Calling Ada Louise Huxtable!
Last week Nicolai Ouroussoff wrote a strange piece in the New York Times celebrating the announcement of the winning design for yet another new museum on the already overcrowded National Mall, in Washington, D.C. What was curious about the story wasn’t the subject matter (altogether worthy) or its news value (also important) or even its political agenda (there’s nothing wrong with using the bully pulpit of the Times to put clients on notice that the Paper of Record is watching). All good.
The problem for me began in the third paragraph of the review, when Ouroussoff wrote, “So the first reaction to the announcement that the team of Freelon Adjaye Bond/SmithGroup has been selected to design the National Museum of African American History and Culture should be a big round of applause. David Adjaye, the project’s 42-year-old lead designer, is a rising star in the architecture world.”

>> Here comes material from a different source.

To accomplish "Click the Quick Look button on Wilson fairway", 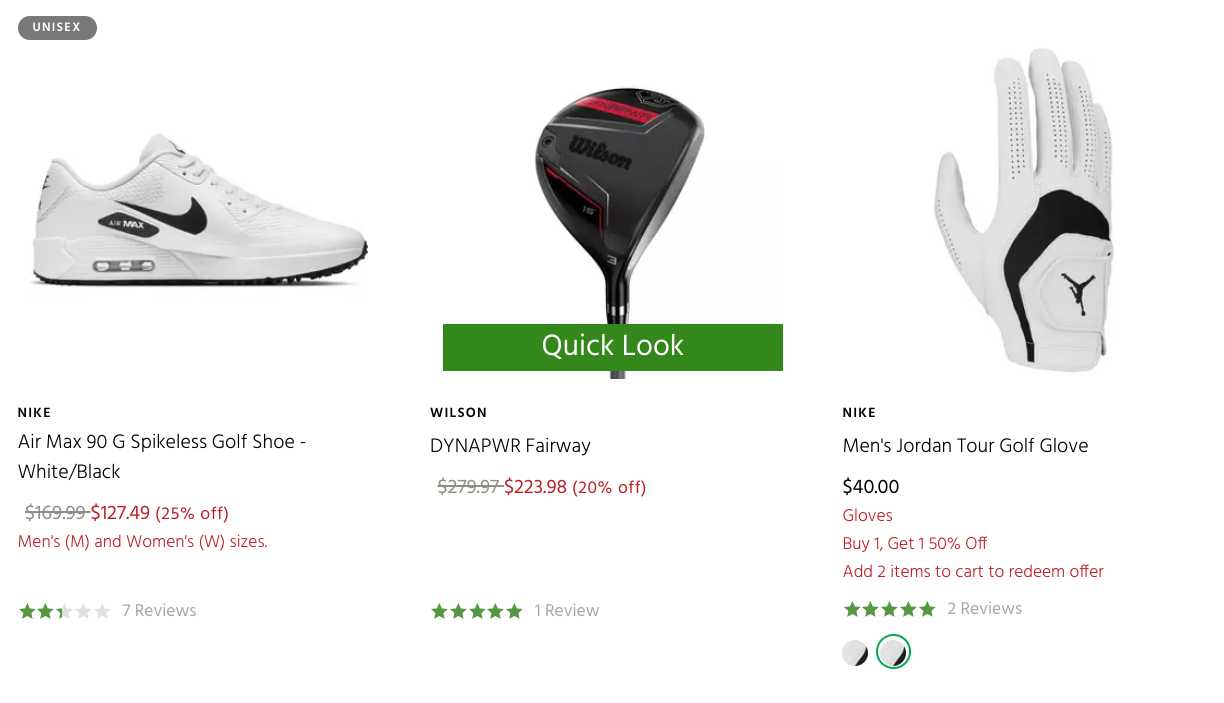I will (612, 346).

Ouroussoff then proceeds as if this “rising star” were the sole designer of the project. He writes “Mr. Adjaye clusters all of the galleries at the center of these floors…” and “The layout allows Mr. Adjaye to isolate the main circulation route…” and, irony of ironies (given the composition of the rest of the team), “Mr. Adjaye has never designed a cultural building of this scale.”
Here’s some news: every member of Adjaye & Co (except for Adjaye himself) has designed cultural buildings of this scale: SmithGroup has ten offices in the U.S alone; Philip Freelon leads the Freelon Group, one of the most successful African American–run firms in the country; and the late Max Bond was a longtime partner of Davis Brody Bond, a large New York firm with a lot of experience handling complex projects.

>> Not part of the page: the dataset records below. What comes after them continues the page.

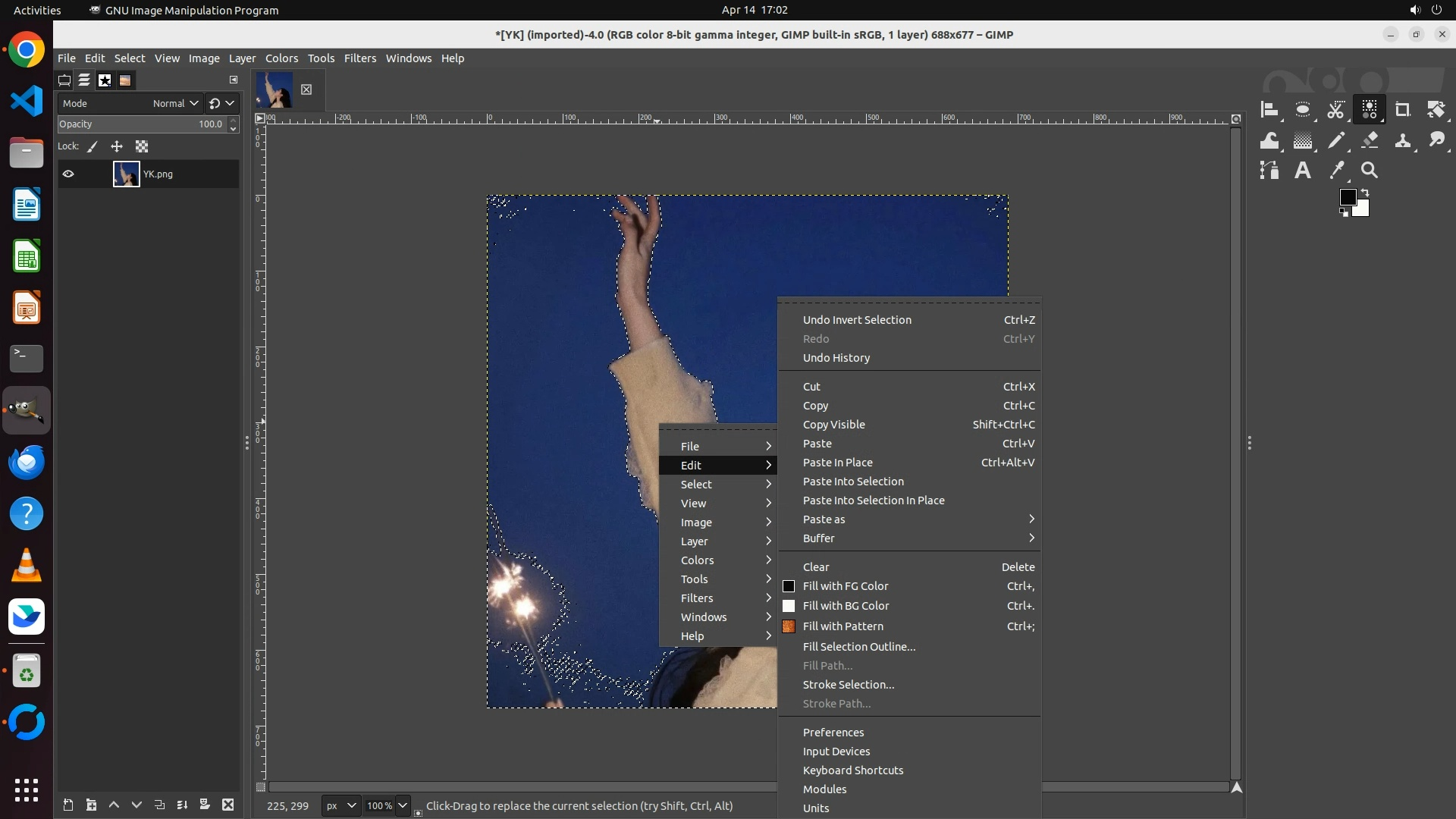Image resolution: width=1456 pixels, height=819 pixels.
Task: Select the Crop tool
Action: tap(1402, 111)
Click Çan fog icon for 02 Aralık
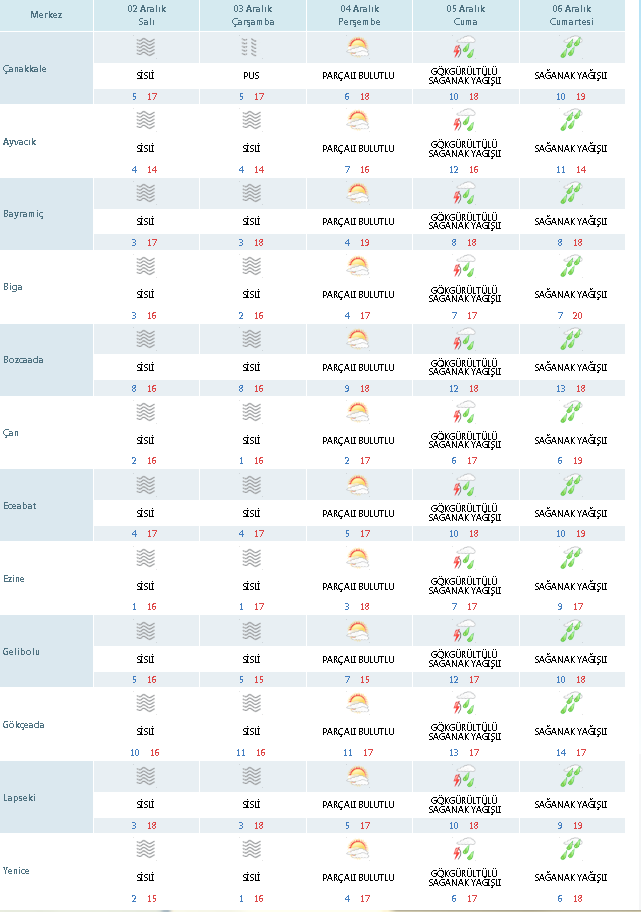Screen dimensions: 641x912 click(146, 412)
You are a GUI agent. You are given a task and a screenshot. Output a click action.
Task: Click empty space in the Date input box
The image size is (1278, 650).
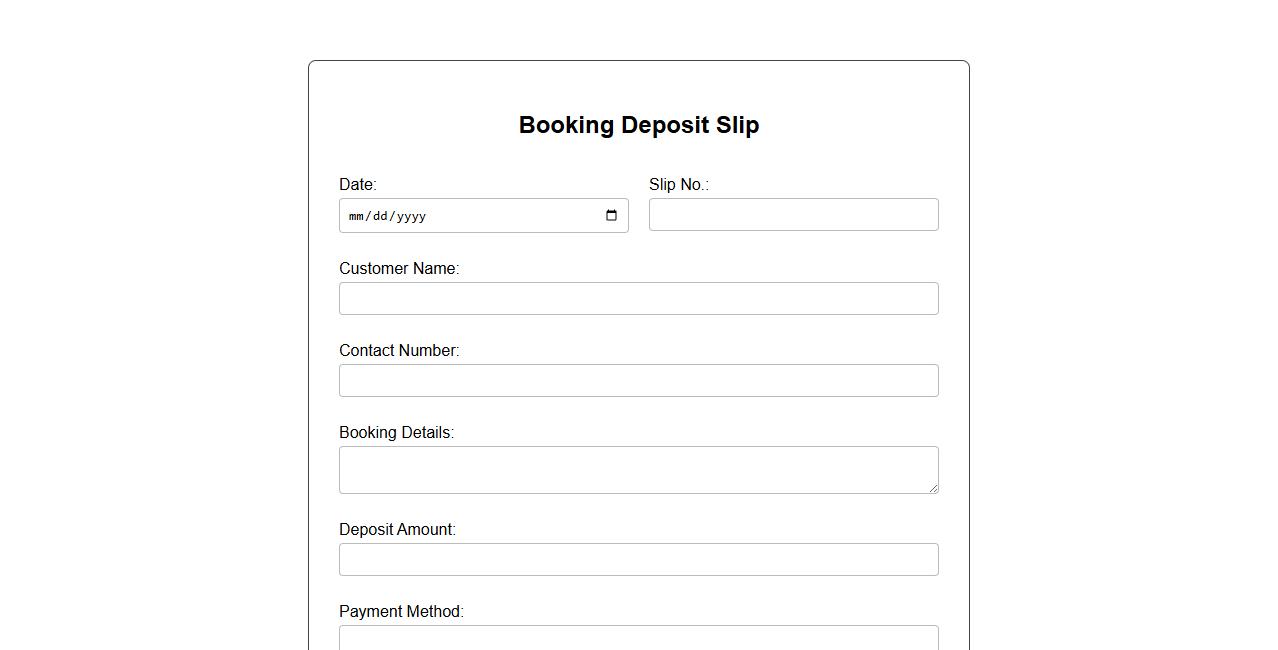tap(510, 216)
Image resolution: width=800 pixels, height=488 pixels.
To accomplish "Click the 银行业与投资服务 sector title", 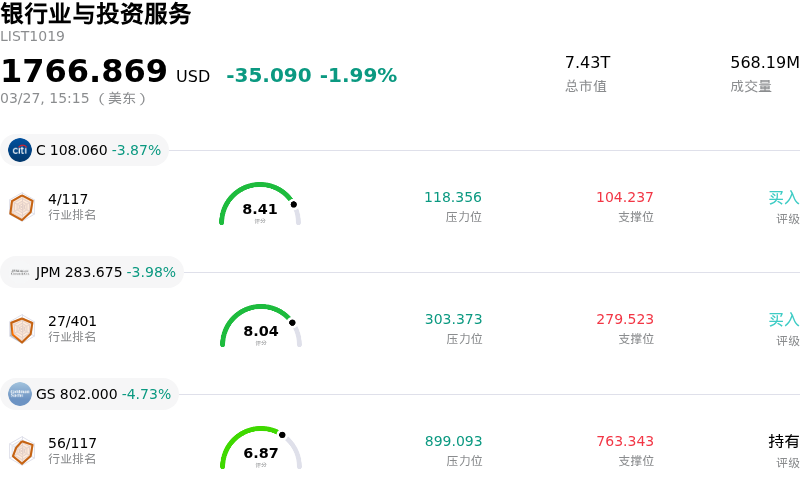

And yet if you came to Ouroussoff’s review cold, as most readers of the Times surely did, you would have thought those firms were merely caddying for the talented Mr. Adjaye. Ouroussoff must know better; he has to know the messy nature of design authorship. He might even know that for David Adjaye projects (without collaborators), the precise nature of authorship is likely to be complicated, at best. Architecture is a messy team sport, played by groups of designers. I don’t know whether it’s laziness on Ouroussoff’s part, or a simple desire to smooth out the process for his own aesthetic purposes (single authorship is just so much cleaner on the prose!), but his authorial shorthand does a real disservice to the profession—and misses some interesting stories, too.